● PROBLEM STATEMENT: Only the lines from the one containing "Task: Click the Reset All Controls button" through the last line of the material should be copied, exactly as written and without pictures.
══ GIVEN INFORMATION
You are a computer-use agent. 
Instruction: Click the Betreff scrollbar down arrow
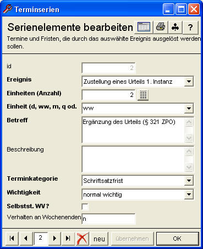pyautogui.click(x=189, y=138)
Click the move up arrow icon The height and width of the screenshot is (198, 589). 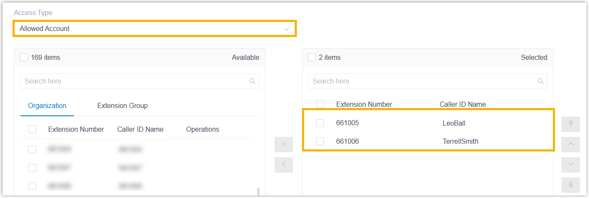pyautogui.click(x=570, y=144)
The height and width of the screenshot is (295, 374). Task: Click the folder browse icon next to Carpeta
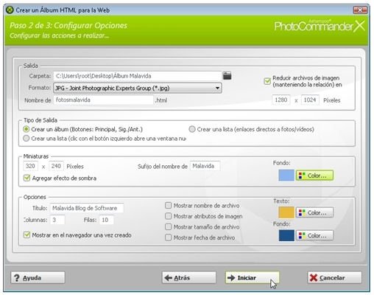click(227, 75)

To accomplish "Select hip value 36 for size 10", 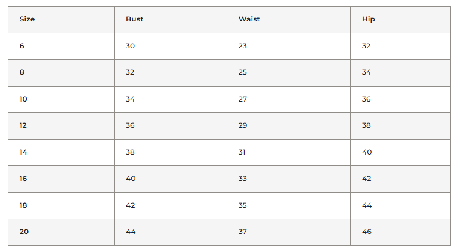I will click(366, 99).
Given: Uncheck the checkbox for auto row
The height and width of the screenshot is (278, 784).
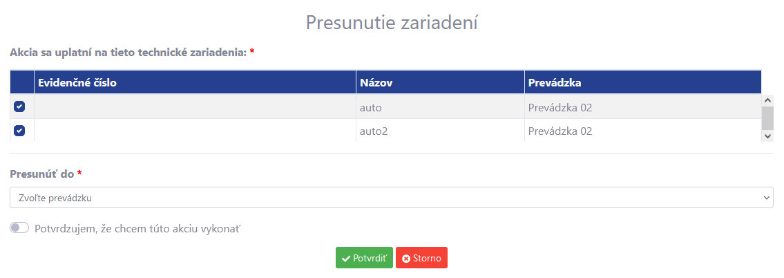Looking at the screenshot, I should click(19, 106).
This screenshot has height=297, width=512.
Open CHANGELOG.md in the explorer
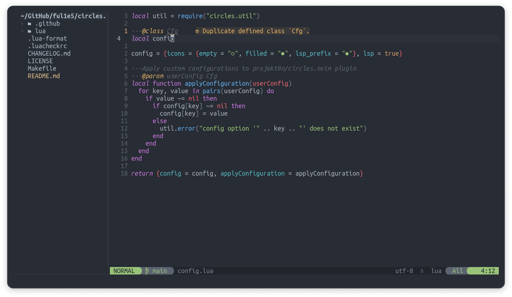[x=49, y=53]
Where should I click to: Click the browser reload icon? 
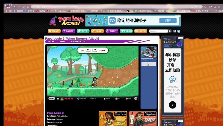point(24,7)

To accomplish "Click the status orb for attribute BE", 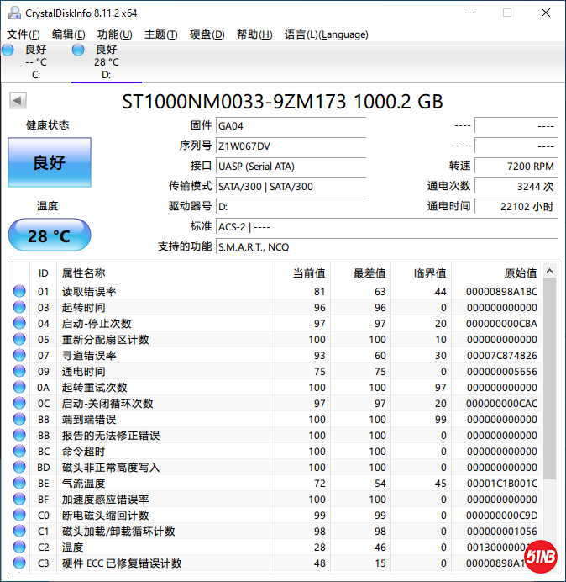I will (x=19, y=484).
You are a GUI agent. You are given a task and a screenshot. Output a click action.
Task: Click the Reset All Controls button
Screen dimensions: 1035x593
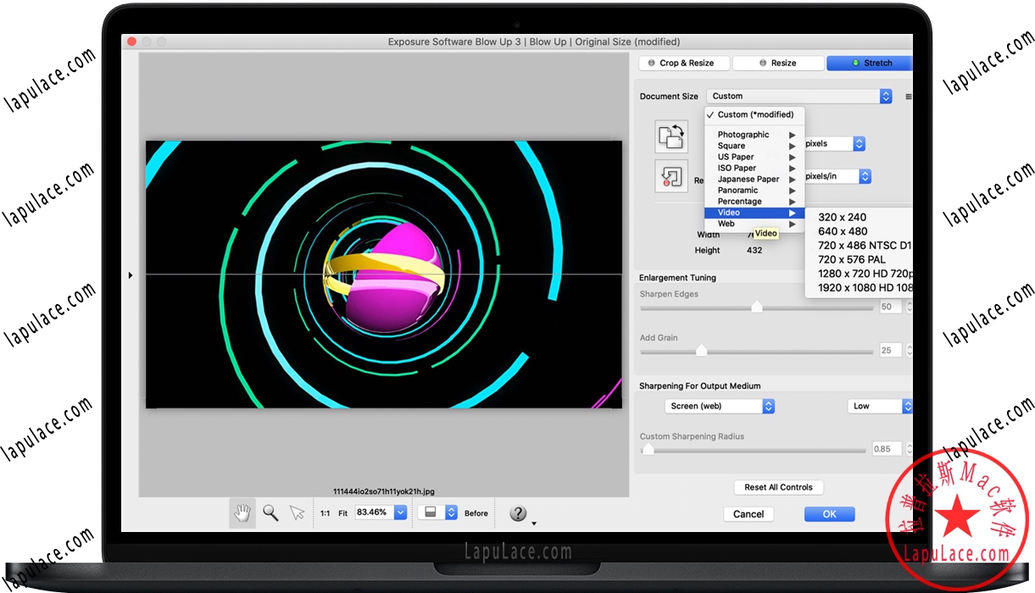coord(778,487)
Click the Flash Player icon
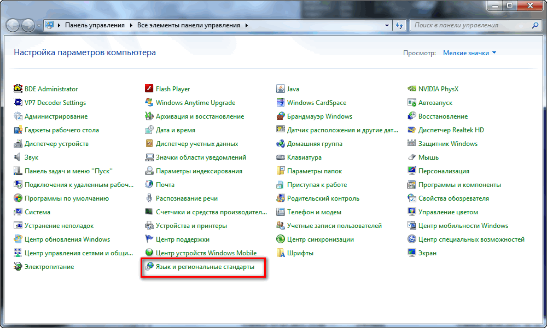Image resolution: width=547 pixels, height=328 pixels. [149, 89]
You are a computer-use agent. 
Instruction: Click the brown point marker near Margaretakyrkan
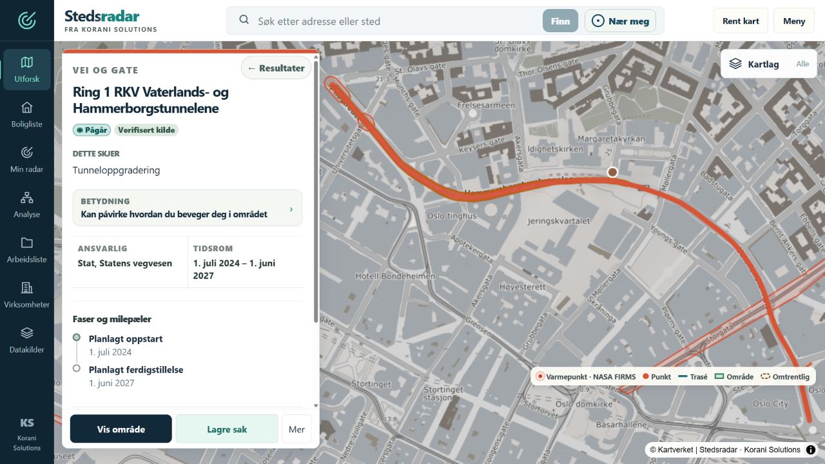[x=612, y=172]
════
● EXPECTED ANSWER:
Task: Click the Reset All Controls button
Screen dimensions: 1035x593
coord(778,487)
Click the Flash Player icon
Image resolution: width=547 pixels, height=328 pixels. [149, 89]
You are a computer-use agent. 
Instruction: Click the brown point marker near Margaretakyrkan
[x=612, y=172]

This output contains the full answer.